> **WHAT TO WORK ON**: Return all of the entries exactly as written.

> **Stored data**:
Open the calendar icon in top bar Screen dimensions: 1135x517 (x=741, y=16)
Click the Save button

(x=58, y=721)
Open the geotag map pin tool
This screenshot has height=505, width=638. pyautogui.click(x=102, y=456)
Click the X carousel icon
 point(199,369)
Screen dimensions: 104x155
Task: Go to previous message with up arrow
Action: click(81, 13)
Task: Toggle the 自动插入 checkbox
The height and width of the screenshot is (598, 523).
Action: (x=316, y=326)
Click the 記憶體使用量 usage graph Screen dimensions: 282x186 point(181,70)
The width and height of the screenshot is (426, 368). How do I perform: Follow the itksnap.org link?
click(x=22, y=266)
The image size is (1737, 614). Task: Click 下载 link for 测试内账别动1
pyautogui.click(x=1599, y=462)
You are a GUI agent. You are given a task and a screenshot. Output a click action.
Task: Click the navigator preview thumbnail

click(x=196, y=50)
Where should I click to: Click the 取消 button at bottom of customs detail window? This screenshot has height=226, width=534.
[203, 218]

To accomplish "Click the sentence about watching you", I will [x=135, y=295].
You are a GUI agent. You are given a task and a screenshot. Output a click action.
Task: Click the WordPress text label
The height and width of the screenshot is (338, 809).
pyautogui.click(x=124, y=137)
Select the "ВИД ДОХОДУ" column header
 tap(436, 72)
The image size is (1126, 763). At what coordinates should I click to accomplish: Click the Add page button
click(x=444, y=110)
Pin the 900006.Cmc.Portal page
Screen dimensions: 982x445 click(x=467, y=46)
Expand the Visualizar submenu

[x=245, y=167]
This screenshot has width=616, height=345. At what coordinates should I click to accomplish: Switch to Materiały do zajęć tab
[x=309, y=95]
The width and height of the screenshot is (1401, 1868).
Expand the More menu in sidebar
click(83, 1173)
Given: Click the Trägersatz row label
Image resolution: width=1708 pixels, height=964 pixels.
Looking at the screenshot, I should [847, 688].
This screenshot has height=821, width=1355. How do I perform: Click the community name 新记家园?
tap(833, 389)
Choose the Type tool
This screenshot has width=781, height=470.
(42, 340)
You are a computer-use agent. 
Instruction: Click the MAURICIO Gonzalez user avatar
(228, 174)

> **RESULT BELOW**:
Open the calendar icon in top bar Screen dimensions: 1135x517 (x=741, y=16)
Click the Save button

(x=58, y=721)
Open the geotag map pin tool
This screenshot has height=505, width=638. pyautogui.click(x=102, y=456)
Click the X carousel icon
 point(199,369)
Screen dimensions: 104x155
Task: Go to previous message with up arrow
Action: click(81, 13)
Task: Toggle the 自动插入 checkbox
The height and width of the screenshot is (598, 523).
Action: (x=316, y=326)
Click the 記憶體使用量 usage graph Screen dimensions: 282x186 point(181,70)
The width and height of the screenshot is (426, 368). How do I perform: Follow the itksnap.org link?
click(x=22, y=266)
The image size is (1737, 614). Task: Click 下载 link for 测试内账别动1
pyautogui.click(x=1599, y=462)
You are a GUI agent. You are given a task and a screenshot. Output a click action.
Task: Click the navigator preview thumbnail

click(x=196, y=50)
Where should I click to: Click the 取消 button at bottom of customs detail window? This screenshot has height=226, width=534.
[203, 218]

To accomplish "Click the sentence about watching you", I will [x=135, y=295].
You are a GUI agent. You are given a task and a screenshot. Output a click action.
Task: Click the WordPress text label
The height and width of the screenshot is (338, 809).
pyautogui.click(x=124, y=137)
Select the "ВИД ДОХОДУ" column header
 tap(436, 72)
The image size is (1126, 763). At what coordinates should I click to accomplish: Click the Add page button
click(x=444, y=110)
Pin the 900006.Cmc.Portal page
Screen dimensions: 982x445 click(x=467, y=46)
Expand the Visualizar submenu

[x=245, y=167]
This screenshot has width=616, height=345. At what coordinates should I click to accomplish: Switch to Materiały do zajęć tab
[x=309, y=95]
The width and height of the screenshot is (1401, 1868).
Expand the More menu in sidebar
click(83, 1173)
Given: Click the Trägersatz row label
Image resolution: width=1708 pixels, height=964 pixels.
Looking at the screenshot, I should [847, 688].
This screenshot has height=821, width=1355. How do I perform: Click the community name 新记家园?
tap(833, 389)
Choose the Type tool
This screenshot has width=781, height=470.
(42, 340)
You are a computer-use agent. 
Instruction: Click the MAURICIO Gonzalez user avatar
(228, 174)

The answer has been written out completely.